(Required work): Change "folder icon" to "gear icon" in the records, from the start through the line containing "tap(189, 62)", and leave every other part of those lines as it is. Leave the pictures out of your answer.

(The input):
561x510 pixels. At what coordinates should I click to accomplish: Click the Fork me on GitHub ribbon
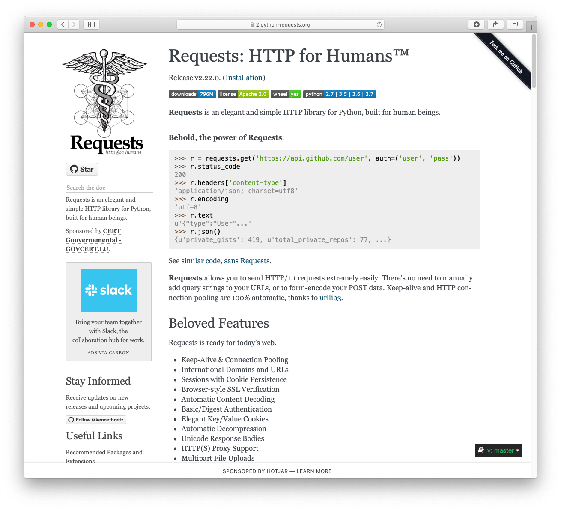coord(506,57)
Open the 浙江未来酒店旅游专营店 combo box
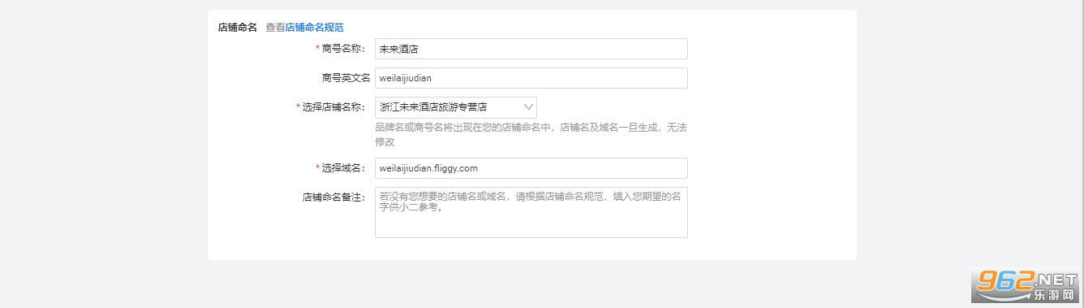 pyautogui.click(x=455, y=107)
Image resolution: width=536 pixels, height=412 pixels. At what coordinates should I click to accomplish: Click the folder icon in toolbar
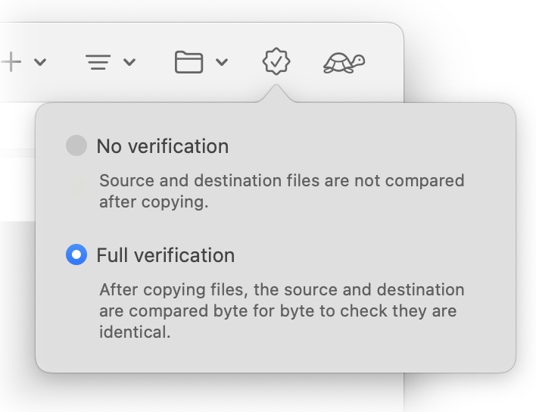tap(189, 62)
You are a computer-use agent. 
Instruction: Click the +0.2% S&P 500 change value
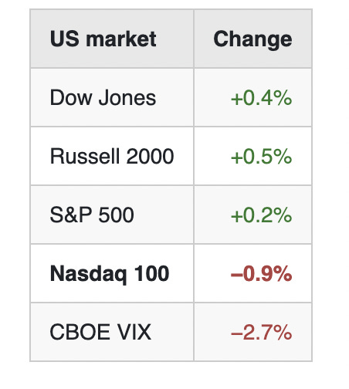[262, 215]
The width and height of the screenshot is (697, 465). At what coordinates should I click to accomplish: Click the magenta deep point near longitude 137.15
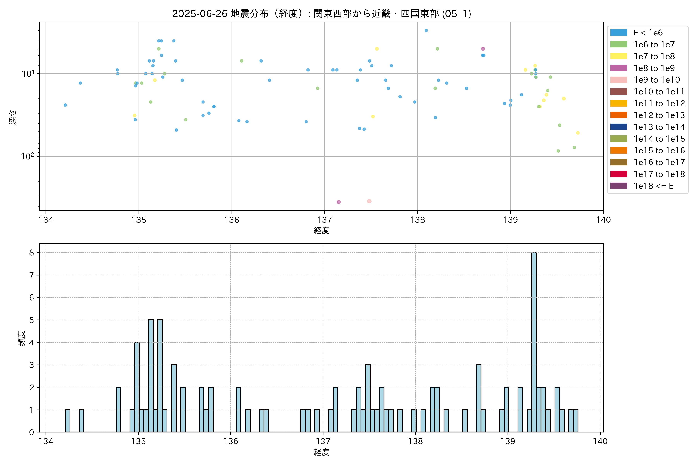339,202
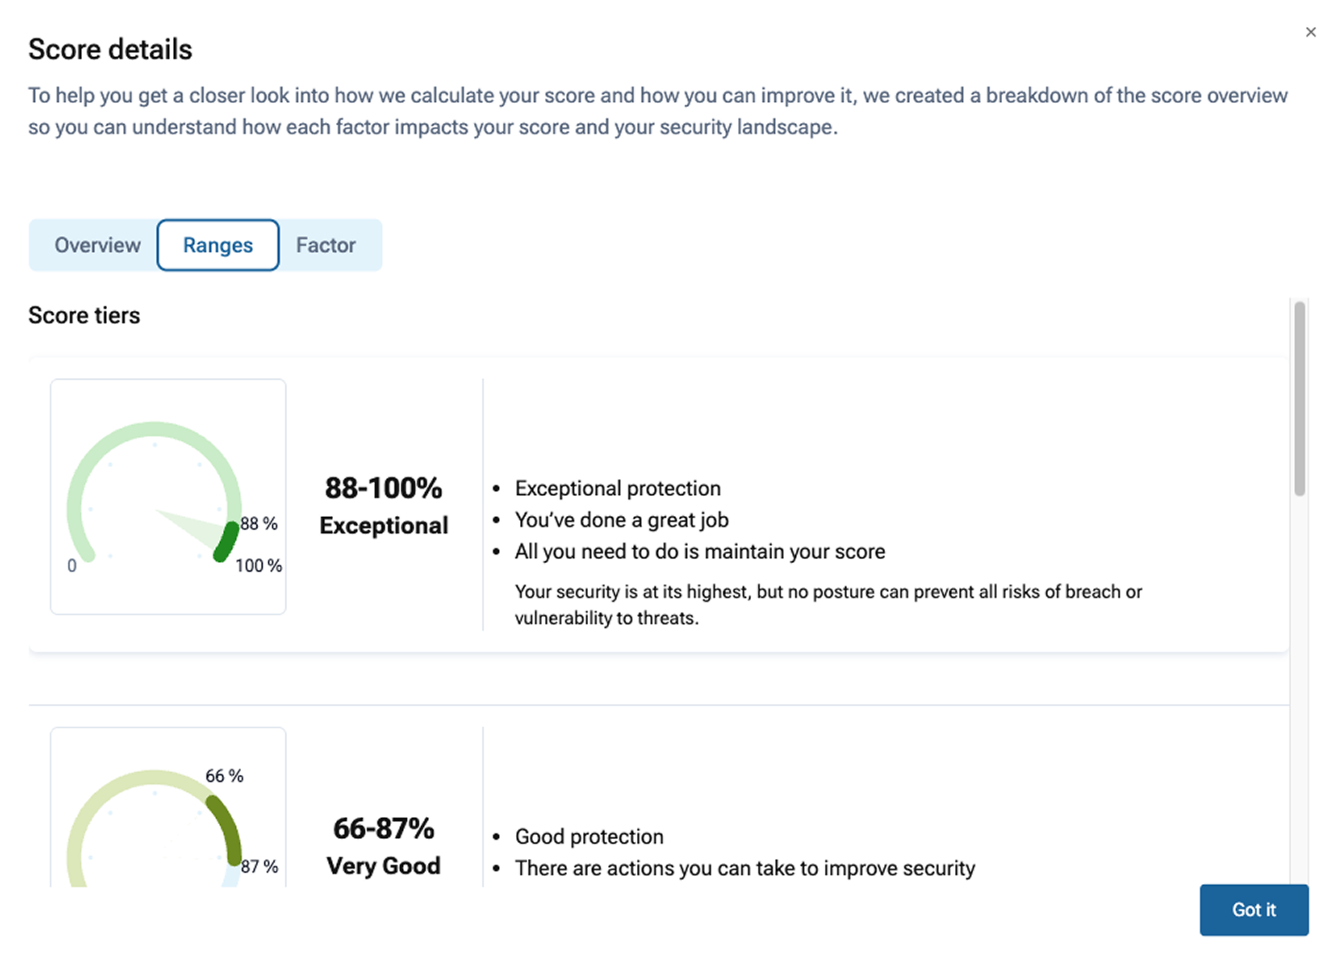Switch to the Overview tab
Image resolution: width=1338 pixels, height=966 pixels.
97,245
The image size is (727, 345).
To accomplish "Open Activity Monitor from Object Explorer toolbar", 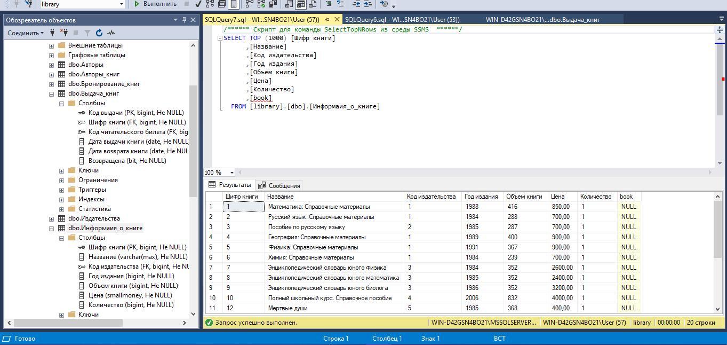I will click(x=111, y=33).

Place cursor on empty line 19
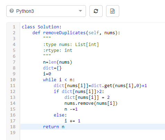pyautogui.click(x=93, y=133)
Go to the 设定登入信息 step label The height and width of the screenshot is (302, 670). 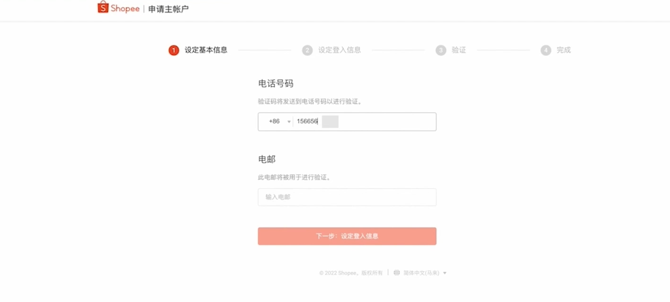coord(339,50)
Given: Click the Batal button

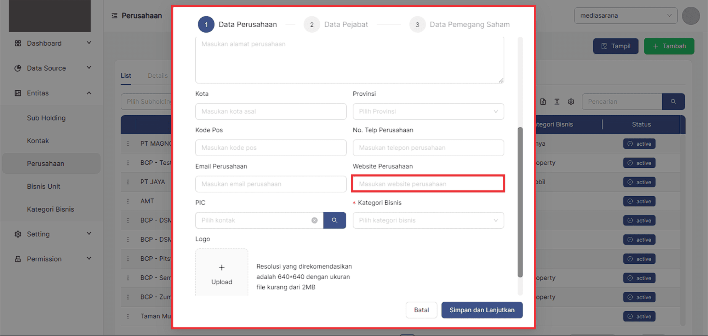Looking at the screenshot, I should (x=421, y=310).
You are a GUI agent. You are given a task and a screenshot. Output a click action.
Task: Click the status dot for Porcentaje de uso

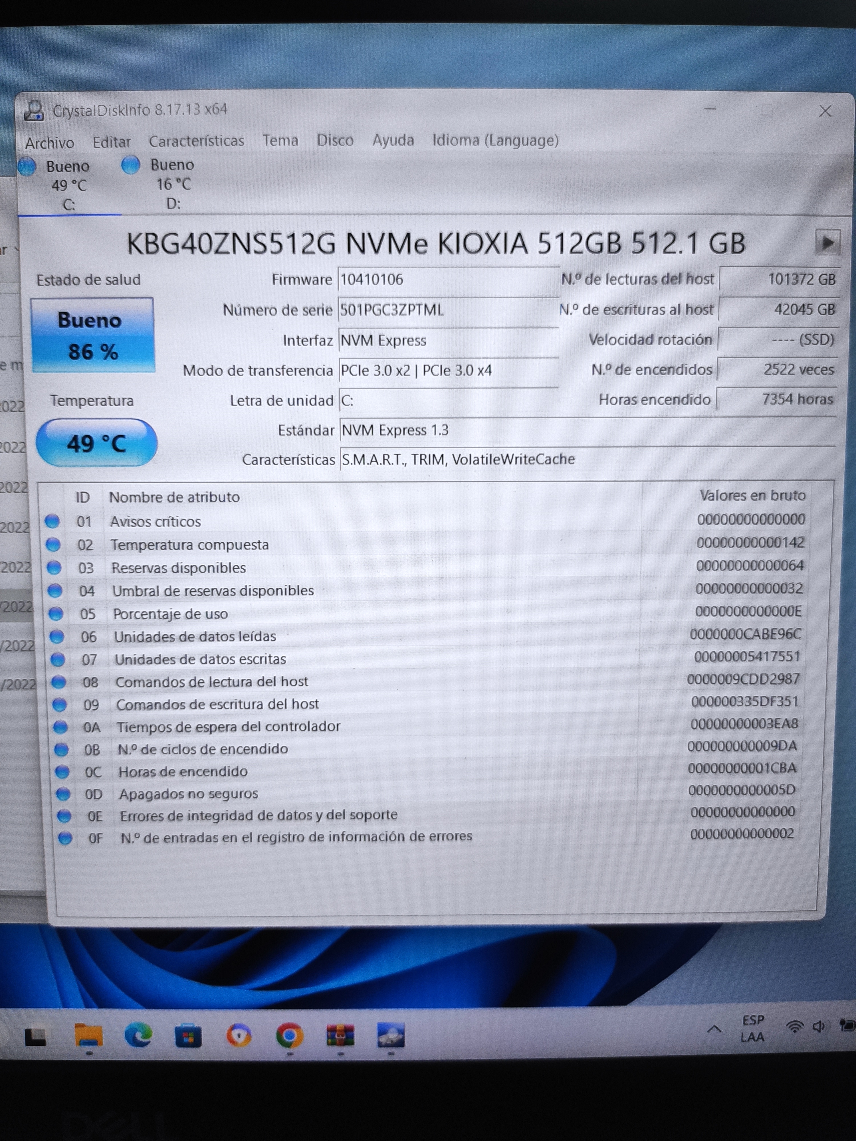(x=55, y=613)
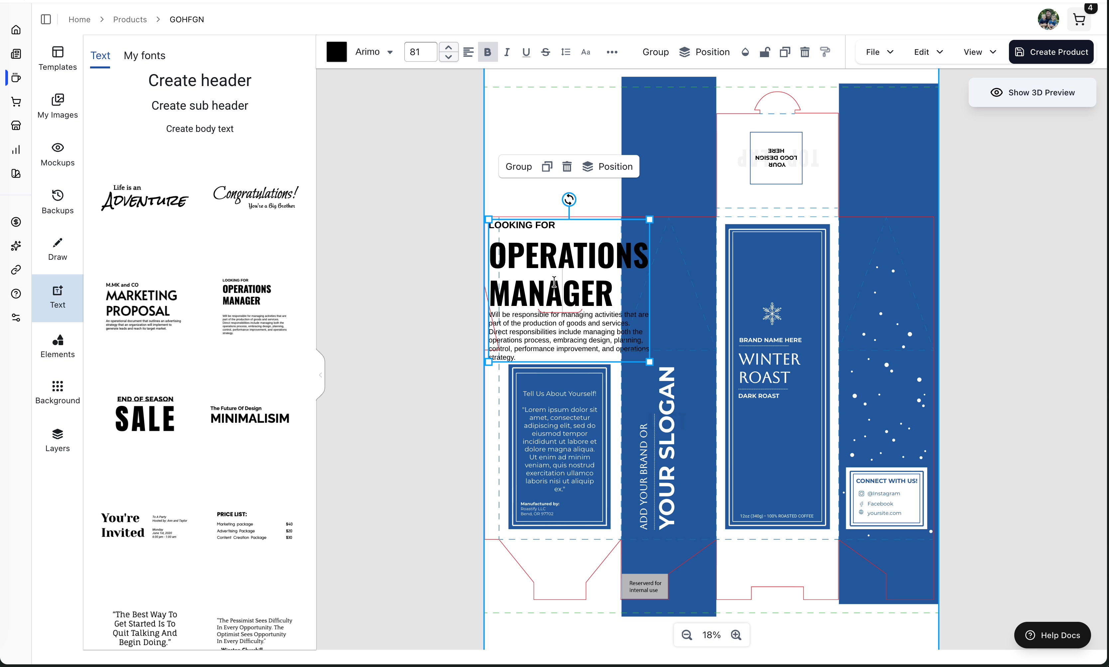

(The solution):
561x510 pixels. At what coordinates should I click to accomplish: Click the Fork me on GitHub ribbon
coord(506,57)
Open the 浙江未来酒店旅游专营店 combo box
 pyautogui.click(x=455, y=107)
Image resolution: width=536 pixels, height=412 pixels. At what coordinates should I click to accomplish: Click the gear icon in toolbar
tap(189, 62)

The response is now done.